Figure 4: Knockdown of ABCB1 sensitizes paclitaxel-resistant NSCLC cells. (A) WB assay of P-gp expression in A549/TAX cells transfected with siNC or siABCB1 (n = 3). (B) qRT-PCR analysis of the mRNA levels of ABCB1 transfected with siNC or siABCB1 (n = 3). (C) CCK-8 assay results showing the efficacy of paclitaxel in A549/TAX cells transfected with siABCB1 or siNC for 72 h (n = 3). (D) WB assay of β-catenin and P-gp expression in NSCLC cells. (E) WB assay of SOX2 expression in NSCLC cells. ***p < 0.001. NS = not significant

3.5 Synergistic Effect of P-gp Inhibitors and Paclitaxel

We then evaluated the combined effects of ABCB1 inhibitors (tariquidar and elacridar) with paclitaxel on A549/TAX cells. The toxicity of tariquidar and elacridar was assessed by CCK-8 assay (Fig. 5A), and nontoxic concentrations of tariquidar (25 ng/mL) and elacridar (1.5 μg/mL) were selected for subsequent experiments. The CCK-8 viability assay showed that elacridar reduced the IC50 value of paclitaxel on A549/TAX cells from 6319.00 ± 2947.05 ng/mL to 1698.00 ± 1052.72 ng/mL—a 3-fold reduction, while tariquidar similarly reduced the IC50 value to 287.80 ± 158.80 ng/mL—an approximately 21-fold reduction. Both these specific inhibitors lowered the IC50 value of paclitaxel on A549/TAX cells (Fig. 5B). Colony formation assays indicated that the paclitaxel-resistant cell group and the experimental groups treated with the two inhibitors showed no significant difference in the number of colonies in the absence of paclitaxel treatment. An increase in paclitaxel concentration from 50 to 150 ng/mL showed no effect on the proliferation capacity of resistant cells; however, the addition of tariquidar (25 ng/mL) and elacridar (1.5 μg/mL) significantly reduced cell proliferation (Fig. 5C). Apoptosis assays indicated that, the ABCB1 inhibitors enhanced paclitaxel-induced cytotoxicity in A549/TAX cells with paclitaxel at 1 μg/mL (Fig. 5D). Collectively, these results demonstrate that tariquidar and elacridar significantly reverse paclitaxel chemoresistance in A549/TAX cells by inhibiting P-gp function.
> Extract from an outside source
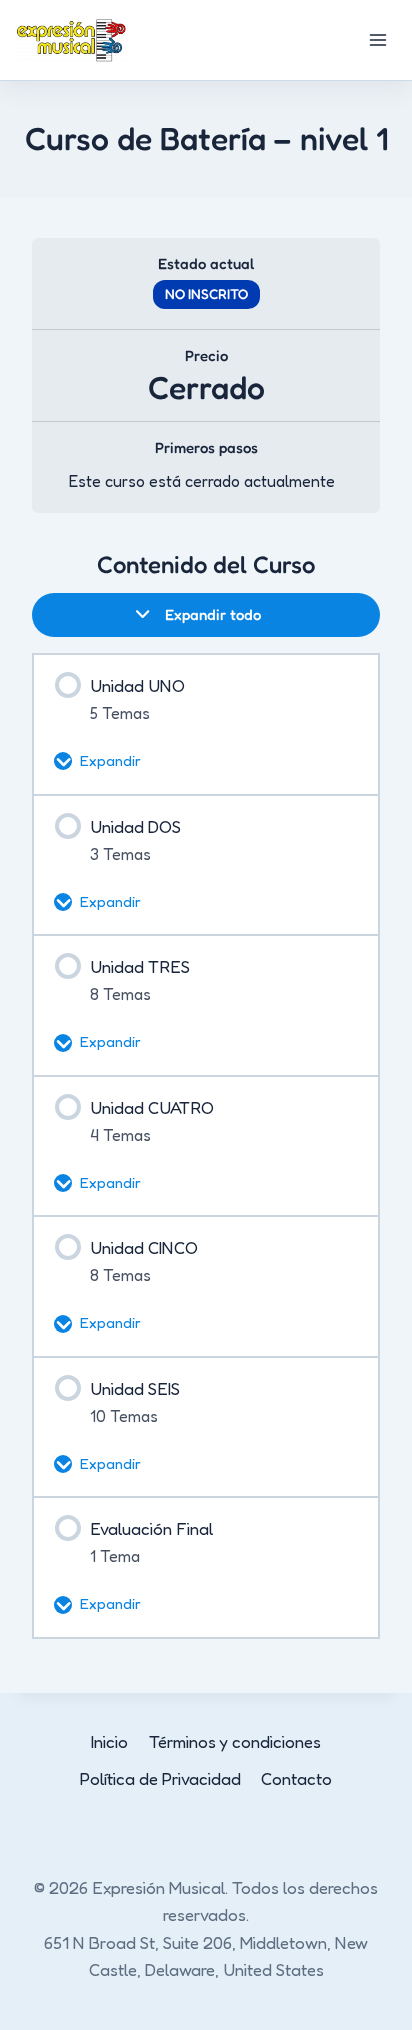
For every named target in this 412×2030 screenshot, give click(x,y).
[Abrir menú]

Figure 5: Synergistic effect of the P-gp inhibitors and paclitaxel. (A) Toxicity and safety of ABCB1 inhibitors (tariquidar and elacridar) were detected by CCK-8 assay (n = 3). (B) IC50 values of the combination of ABCB1 inhibitors (25 ng/mL tariquidar or 1.5 μg/mL elacridar) and paclitaxel were detected by CCK-8 assay (n = 3). (C) Colony formation assay of ABCB1 inhibitors (25 ng/mL tariquidar or 1.5 μg/mL elacridar) combined with paclitaxel (n = 3). (D) Apoptosis assay of ABCB1 inhibitors (25 ng/mL tariquidar or 1.5 μg/mL elacridar) combined with paclitaxel (n = 3). *p < 0.05, **p < 0.01, ***p < 0.001. NS = not significant

3.6 Determination of Cellular Efflux of Paclitaxel from A549/TAX Cells under P-gp Inhibition at Different Paclitaxel Concentrations

UPLC-MS/MS was conducted to quantify the changes in intracellular and extracellular paclitaxel concentrations under varying conditions of ABCB1 inhibitor treatment and paclitaxel doses. First, the cells were treated for 24 h with the combination of inhibitors and different paclitaxel concentrations; we observed that paclitaxel concentration decreased in the culture supernatants and increased in the cell pellets following tariquidar and elacridar addition. Moreover, 1.5 μg/mL elacridar was twice effective in augmenting intracellular paclitaxel concentration compared to 25 ng/mL tariquidar (Fig. 6A,B; Tables 5 and 6). Next, the cells were treated for 48 h with the combination of inhibitors and different paclitaxel concentrations. Interestingly, paclitaxel concentration in the cell culture supernatant slightly decreased over time in A549/TAX cells. Nevertheless, the addition of inhibitors decreased the concentration of paclitaxel in the cell culture supernatant. In contrast, the intracellular paclitaxel concentration in A549/TAX cells increased from 24 to 48 h, in accordance with the reduction in paclitaxel concentration in cell culture supernatant from 24 to 48 h as determined by UPLC-MS/MS (Fig. 6C,D; Tables 7 and 8). Paclitaxel concentration in cell pellets increased following P-gp inhibitor addition, although the extent of increase was lower than that in the 24 h group, suggesting that the therapeutic effect of the inhibitors diminished over time. Taken together, these results suggest that elacridar and tariquidar play a role in decreasing the efflux of paclitaxel while increasing the intracellular accumulation of paclitaxel; moreover, the effectiveness of 1.5 μg/mL elacridar in inhibiting P-gp was considerably higher than that of 25 ng/mL tariquidar. To further validate these findings, we established ABCB1 knockdown cell lines and examined the intracellular and extracellular concentrations of paclitaxel following drug treatment. Consistent with the results obtained from inhibitor intervention, ABCB1 silencing reduced extracellular paclitaxel concentrations while enhancing intracellular drug accumulation (Tables A1 and A2). These results provide additional evidence that ABCB1 plays a critical role in mediating paclitaxel transport and resistance in A549/TAX cells.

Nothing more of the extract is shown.